━━ Data shown

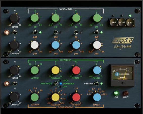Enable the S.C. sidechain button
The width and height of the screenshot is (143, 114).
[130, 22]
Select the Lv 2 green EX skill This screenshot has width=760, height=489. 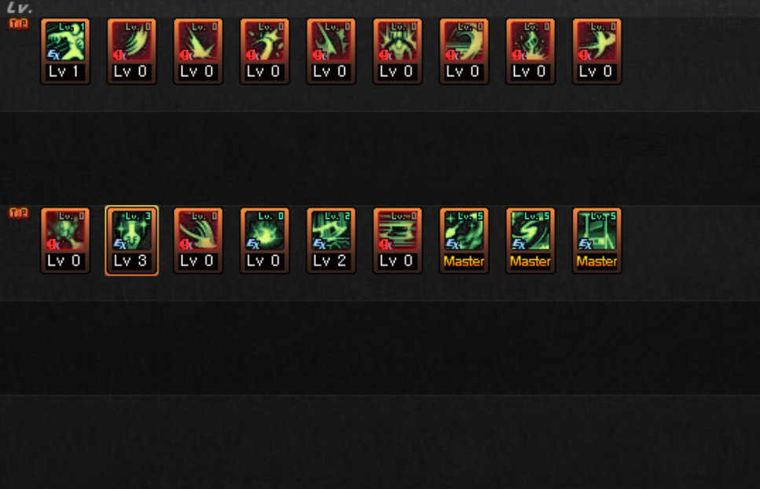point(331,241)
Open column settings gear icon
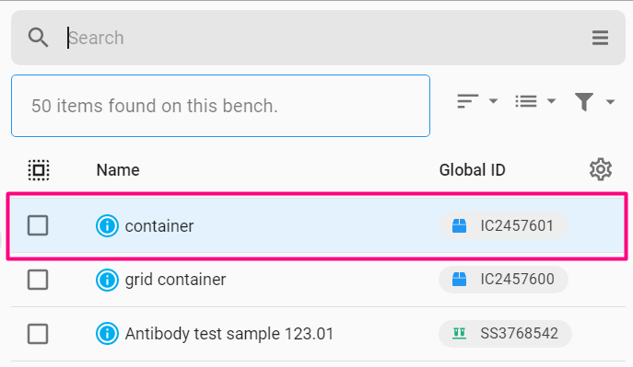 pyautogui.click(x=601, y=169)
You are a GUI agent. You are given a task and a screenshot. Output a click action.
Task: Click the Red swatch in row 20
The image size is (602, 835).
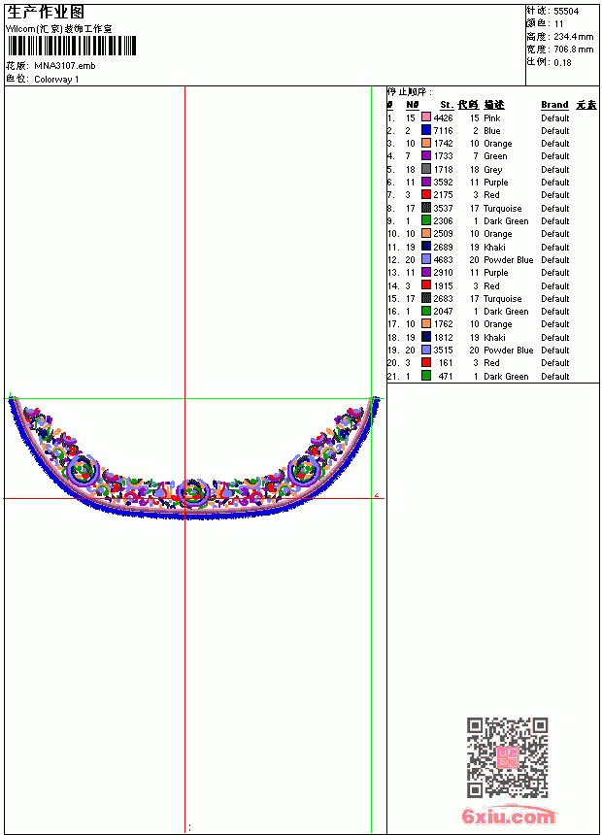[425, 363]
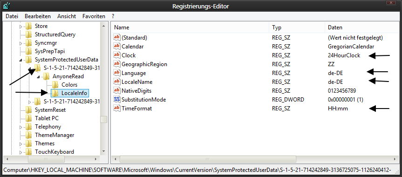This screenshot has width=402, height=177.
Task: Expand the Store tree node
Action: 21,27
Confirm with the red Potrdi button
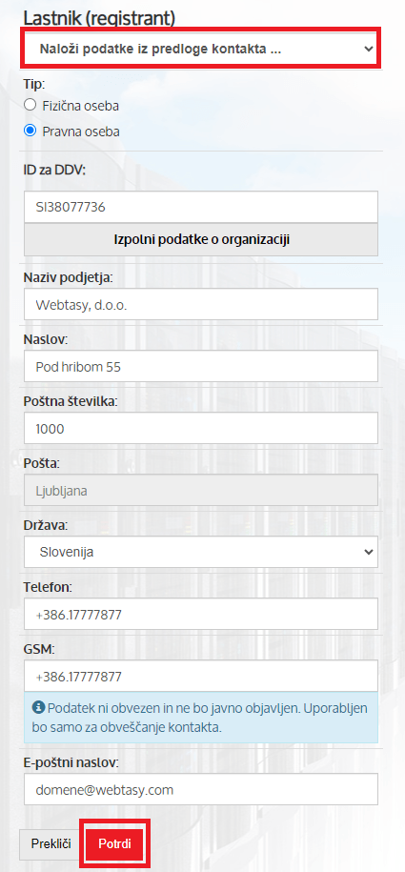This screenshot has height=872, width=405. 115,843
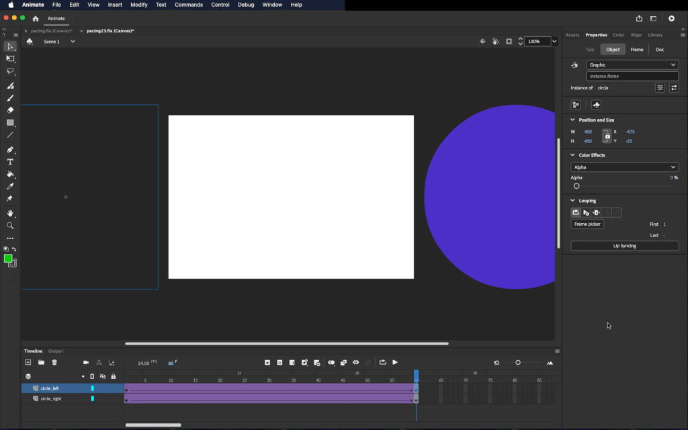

━━━━

Reproduce the lines of the data from the line containing "You are a GUI" through the end of the data, inclusive, substituting "color chip" for "swatch" and leaving everything else unchanged. Omit the pictures from the answer.

* [Output of the task]:
You are a GUI agent. You are given a task and a screenshot. Output a click action.
Task: Click the Red color chip in row 20
The image size is (602, 835).
[425, 363]
This screenshot has width=402, height=177.
Task: Expand the Store tree node
Action: 21,27
Confirm with the red Potrdi button
This screenshot has height=872, width=405. 115,843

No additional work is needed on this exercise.